同記事で花子さんは,先生の「どうしてでしょうか。」という問いに対し,「条文があります(20条1項)。」と解答しているが,この花子さんの解答はどうだろうか。先生が「どうしてそういえるのか,理由を説明してください。」と問うたのに,花子さんは「条文があります(20条1項)。」という解答で済ましている。この花子さんの解答は,完全に間違っているとまでは言い切れないにしても,先生の問いに対応した解答とは言い難い。花子さんの「条文があります(20条1項)。」という解答は,「20条1項という規定があることを知っていますよ。」という知識のアッピイルに過ぎない。以下で詳述するが,先生はこうした花子さんの解答に対し「確かに29-2ウについては20条1項が規定する通りです。しかし,私が尋ねたのは同記述の理由です。理由を問うたのに,知識があることをそのまんまアッピイルしても問いに答えたとは言い難いです。」という黙示的な注意を喚起している。あるいは先生は,花子さんのいささか充分でない解答の仕方をあえて示すことで,「仮に問いの内容が完全に分からなくとも,せめて形式的には問いに答える姿勢を見せるが吉」ということを暗に示しているともいえるだろう。
ところで,筆者は上記で「黙示的な注意」「暗に示した」という表現をした。つまり先生の喚起した注意は「明示的」ではないのだ。
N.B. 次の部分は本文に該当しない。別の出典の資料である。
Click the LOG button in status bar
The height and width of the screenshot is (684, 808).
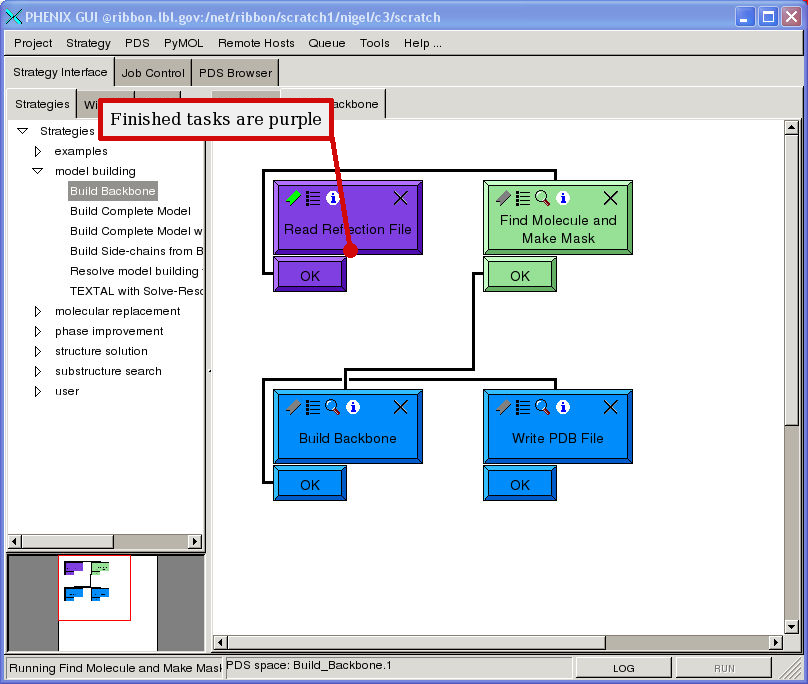(623, 668)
では,なぜ先生は,花子さんに上記のような注意を明示的に行わなかったのか。「理由が問われているのに,条文の存在を指摘するのみでは解答として不充分ですよ。」といった厳しいツッコミをしてもよさそうなはずである。
先生が明示的な注意をしなかったことには理由がある。その理由とは,既に上述したように「黙示的な注意喚起」にあることは間違いないだろう。以下では「黙示的な注意喚起」を考察し,先生の意図を探求してみたい。
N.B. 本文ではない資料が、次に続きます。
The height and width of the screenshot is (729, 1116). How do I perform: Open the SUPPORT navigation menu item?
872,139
「黙示的な注意喚起」の目的とは,読者に気づきを得てもらうことにある。先生の意図は,読者に「この花子さんの解答の仕方っていいのかな。確かに条文はあるけど,先生の問い掛けにちゃんと答えていないような・・」といった気づきを得てもらうことにあるのだ。あるいは先生は,読者に向けて「皆さんも,花子さんと一緒に私の問い掛けに正確に答えてみてください。まず,花子さんの解答が問い掛けにきちんと対応しているかをチェックしましょう。ここを見過ごしてはいけません。私がわざわざ明示せずとも,解答については,内容の正しさばかりでなく形式的な対応関係も意識するが吉」というメッセージを投げかけたともいえよう。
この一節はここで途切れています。